In the text on choosing a lawyer to sell a business, what is named as the best way to find a good lawyer?
start Article
If you have a small business or your attorney is very experienced in all aspects of transition plans, this may very well be a wise course of action.

But before automatically going with the attorney you’re most familiar with, make sure that he or she is familiar with all the legal aspects of selling a business. The sale of a business — whether an outright sale or a merger or acquisition — requires a high level of expertise in the area and time to devote to completing the process.

Consider an attorney who specializes in business transfers or mergers and acquisitions. Most larger law firms have M&A specialists on staff, although these experts don't come cheap. But it's well worth it to get the best legal advice that you can afford. If your deal is too small to interest a high-profile attorney, they might be able to recommend an associate who would be interested.

If you are working with a business broker or M&A agent, ask them to recommend an attorney who's successfully guided other businesses through a sale. In most cases, it's best to hire a lawyer first so he or she can examine the broker's listing agreement before you sign it.

As with any professional, the best way to find a good lawyer is through word of mouth. Ask your current lawyer, accountant, other business owners, or retired owners if they liked the attorney they used. Once you've collected a few names, interview them to see whether they can take on your sale.

Make sure they have the time, the staff and the expertise to do an exceptional job on your behalf. Questions to ask include:

  • How much experience they have had in business succession planning and implementation?
  • How many other clients they have had that are in the same line of business as you are.?
  • What the fee schedule is and exactly what is covered and what are "additional charges"?

Importantly, do you feel comfortable with their knowledge, experience, communication style, and level of integrity?

Note: It's very important that your accountant and your lawyer work well together since both will be instrumental in completing the sale of your business. If they don't communicate frequently, they may end up duplicating some of each other’s work, which means you may have to pay twice. In fact, you may want to use an attorney that your accountant recommends, or vice versa, specifically because you'll know that they respect each other and can cooperate.

Should I use a business broker to sell my company?
end Article
start Collected data
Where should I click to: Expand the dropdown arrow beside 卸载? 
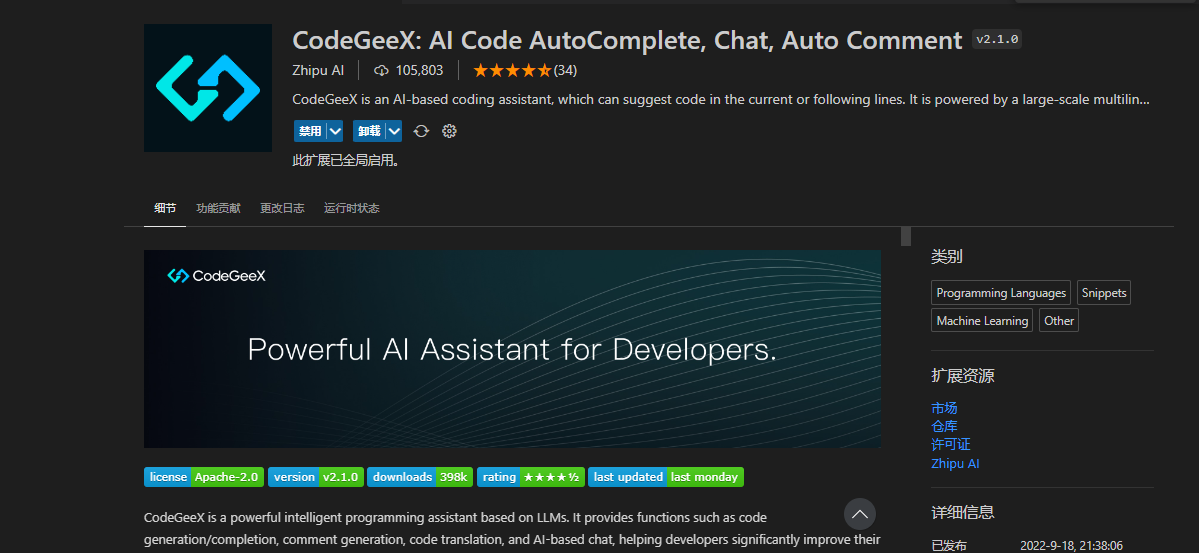tap(394, 131)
end Collected data
_Response:_ Word of mouth.